Step 1: Confirm Eligibility
Ensure your company meets the legal conditions for strike off:
- Not traded in the last 3 months
- No name change in the last 3 months
- No ongoing legal proceedings
- All debts and liabilities settled
Step 2: Finalise Tax Affairs
Prepare and submit final accounts and Corporation Tax return to HMRC. Ensure all Corporation Tax, VAT, and PAYE are paid and HMRC is notified of your intention to dissolve.
Step 3: Cease Business Operations
Stop trading, close business bank accounts, cancel all contracts, leases, and subscriptions.

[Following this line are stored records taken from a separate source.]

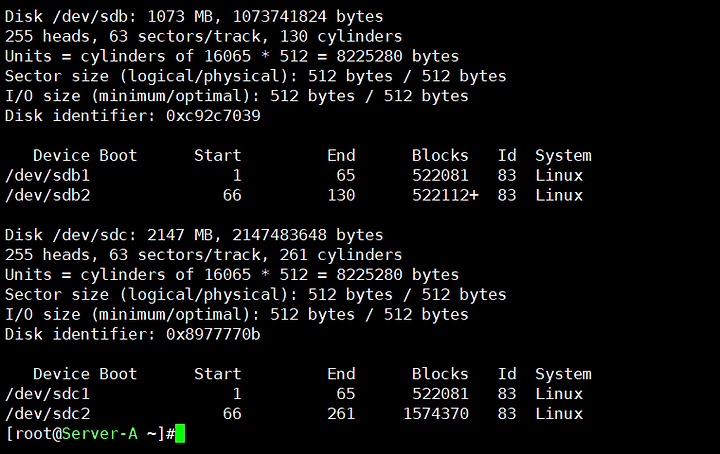720x454 pixels.
Task: Click the 'Disk /dev/sdc' header line
Action: pos(194,235)
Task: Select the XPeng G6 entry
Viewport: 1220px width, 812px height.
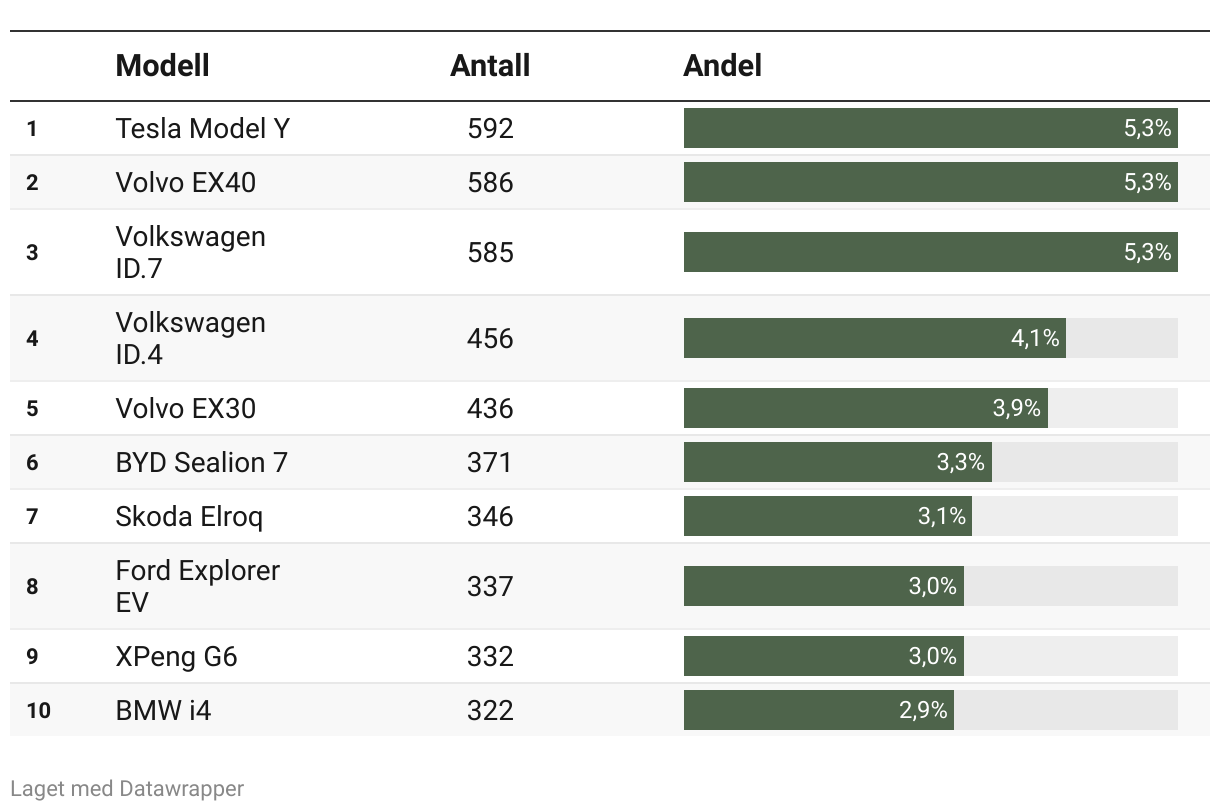Action: pos(176,656)

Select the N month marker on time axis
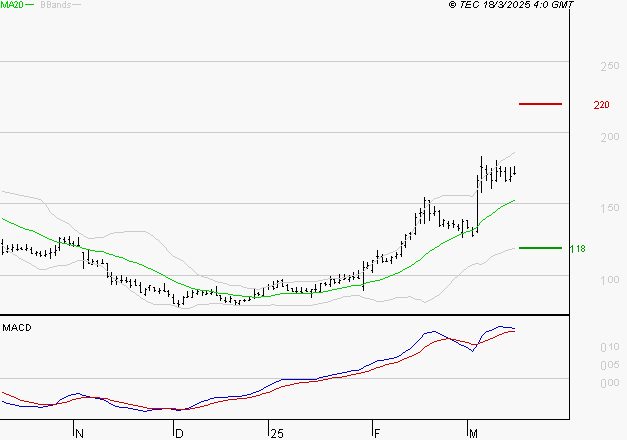(80, 432)
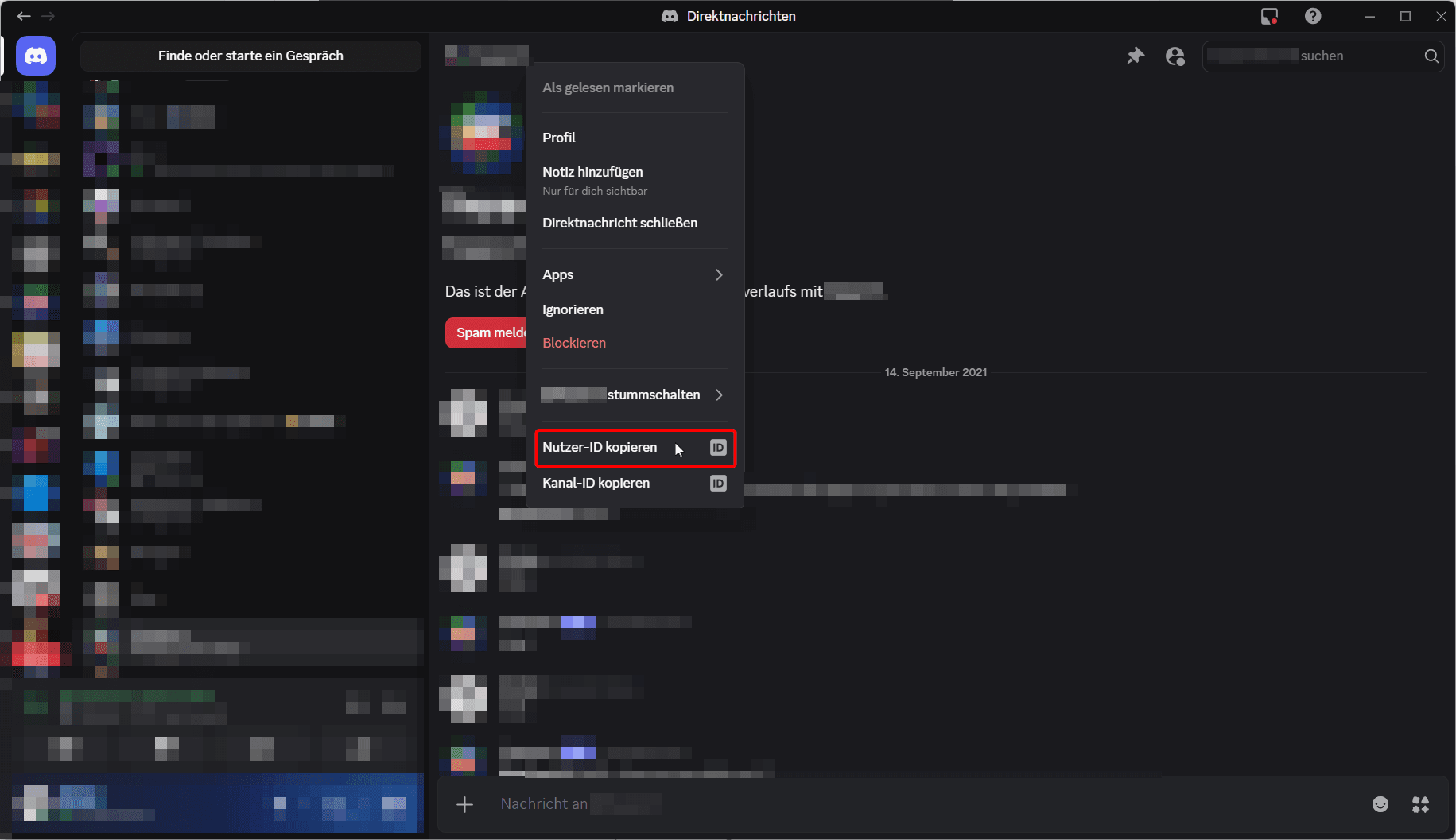Go back with the left arrow
Image resolution: width=1456 pixels, height=840 pixels.
(24, 16)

Distribute any remaining assets legally to shareholders before applying for dissolution.
Step 4: Complete DS01 Form
Fill in and sign the DS01 form (Application to Strike Off). The form must be signed by a majority of directors. Pay the £20 Companies House fee.
Step 5: Notify Interested Parties
You must notify HMRC, employees, creditors, landlords, banks, and other stakeholders within 7 days of submitting the DS01 form. Failure to do so may result in penalties.
Step 6: Companies House Gazette Notice
Companies House will publish a notice of strike-off in The Gazette. This begins a mandatory 2-month objection period.
Step 7: Objection Period
If no objections are raised by HMRC or creditors during the 2-month period, the process will continue. If objections are raised, you must resolve them before reapplying.
Step 8: Company Officially Dissolved
If no valid objections are made, Companies House will strike the company off the register. A final notice will be published in The Gazette. Your company will no longer legally exist.
Step 9: Record Retention
Directors must retain all financial and statutory records for at least 6 years post-dissolution. This includes tax returns, bank statements, and formal correspondence.